→ **Work instructions**: Reproduce the entries shown below only from the line with "Switch to the 15分 period tab" down to the line with "This screenshot has width=434, height=286.", keeping both end lines and copying each one exactly.

→ **Data extract**:
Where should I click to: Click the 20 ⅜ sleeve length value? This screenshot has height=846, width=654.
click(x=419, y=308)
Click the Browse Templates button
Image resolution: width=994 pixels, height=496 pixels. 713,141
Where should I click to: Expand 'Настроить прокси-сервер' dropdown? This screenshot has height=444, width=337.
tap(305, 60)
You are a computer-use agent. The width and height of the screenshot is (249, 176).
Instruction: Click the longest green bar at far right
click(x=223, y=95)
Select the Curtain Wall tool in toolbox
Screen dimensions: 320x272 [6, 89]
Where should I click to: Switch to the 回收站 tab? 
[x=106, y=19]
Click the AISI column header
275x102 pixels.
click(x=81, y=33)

---

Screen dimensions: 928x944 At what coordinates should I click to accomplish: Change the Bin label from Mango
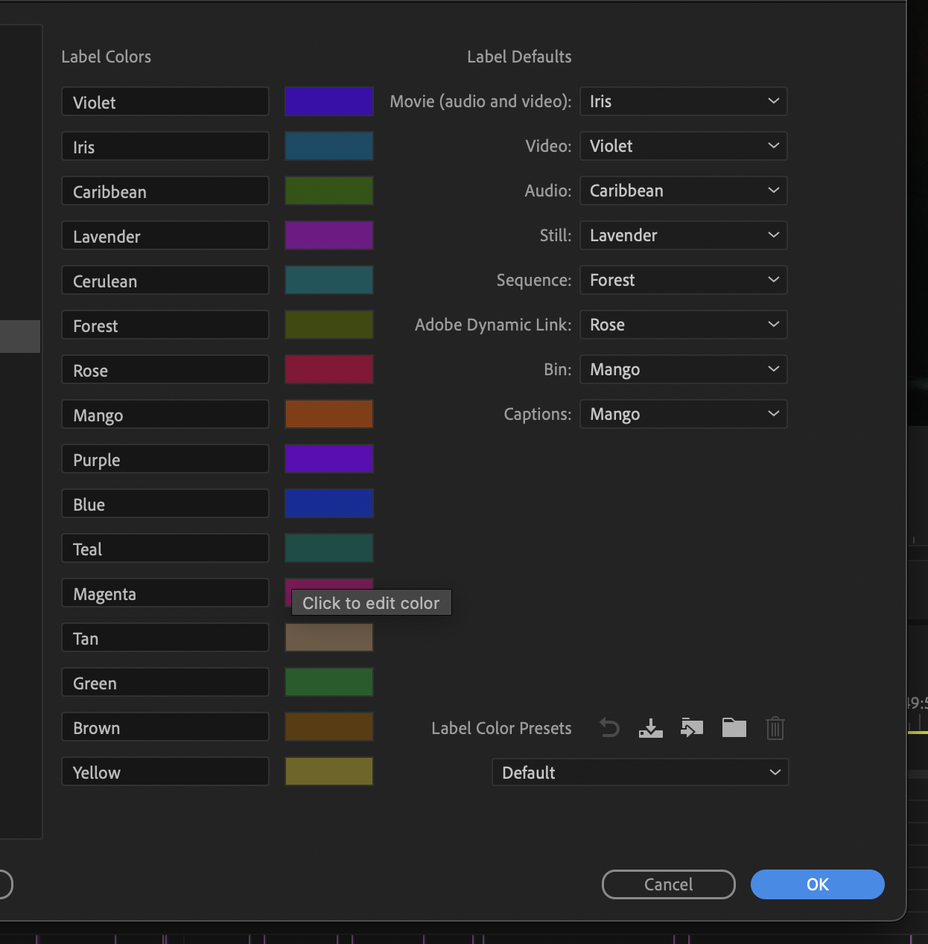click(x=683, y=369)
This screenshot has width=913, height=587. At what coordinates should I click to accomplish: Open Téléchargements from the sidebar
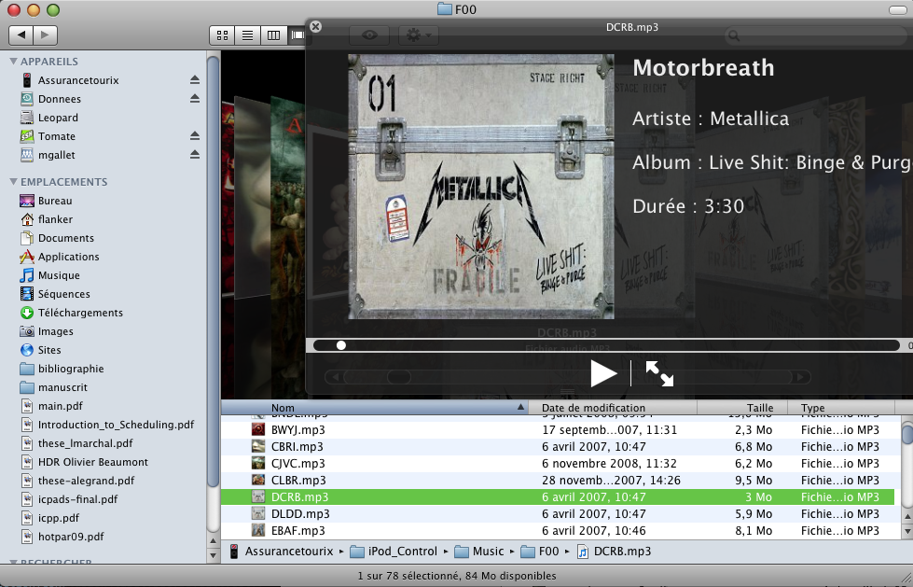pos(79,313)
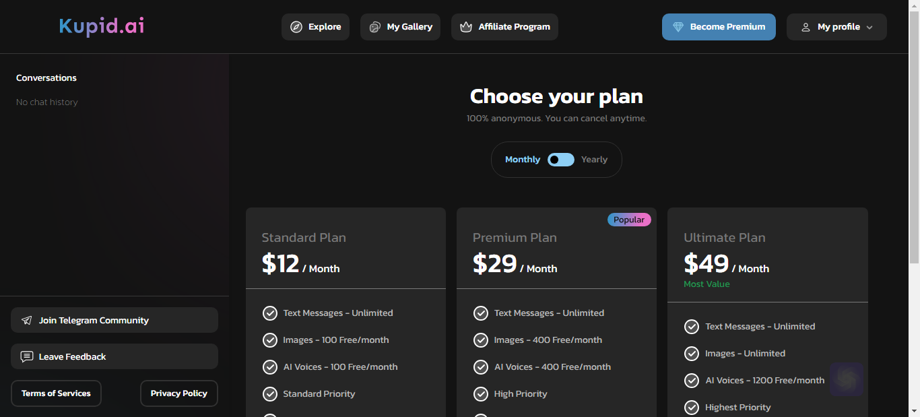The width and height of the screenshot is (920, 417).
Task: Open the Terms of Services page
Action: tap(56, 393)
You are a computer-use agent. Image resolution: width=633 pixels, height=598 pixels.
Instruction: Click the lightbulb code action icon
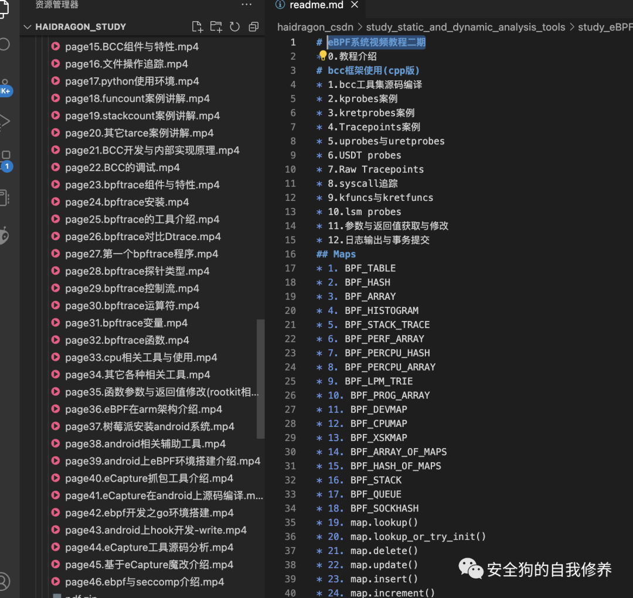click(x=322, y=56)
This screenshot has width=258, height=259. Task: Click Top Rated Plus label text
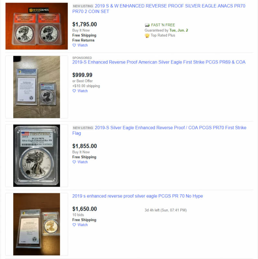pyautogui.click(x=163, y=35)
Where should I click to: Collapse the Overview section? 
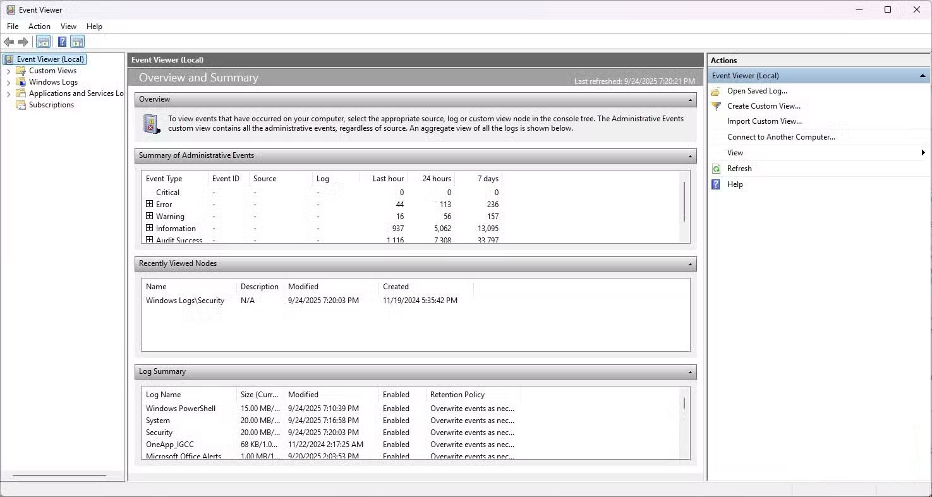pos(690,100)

==

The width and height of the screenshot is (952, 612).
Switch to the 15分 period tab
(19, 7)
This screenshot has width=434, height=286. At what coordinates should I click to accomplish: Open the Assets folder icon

→ **Finished exercise**:
Switch to the 15分 period tab
(19, 7)
This screenshot has width=434, height=286. At what coordinates should I click to accomplish: Open the Assets folder icon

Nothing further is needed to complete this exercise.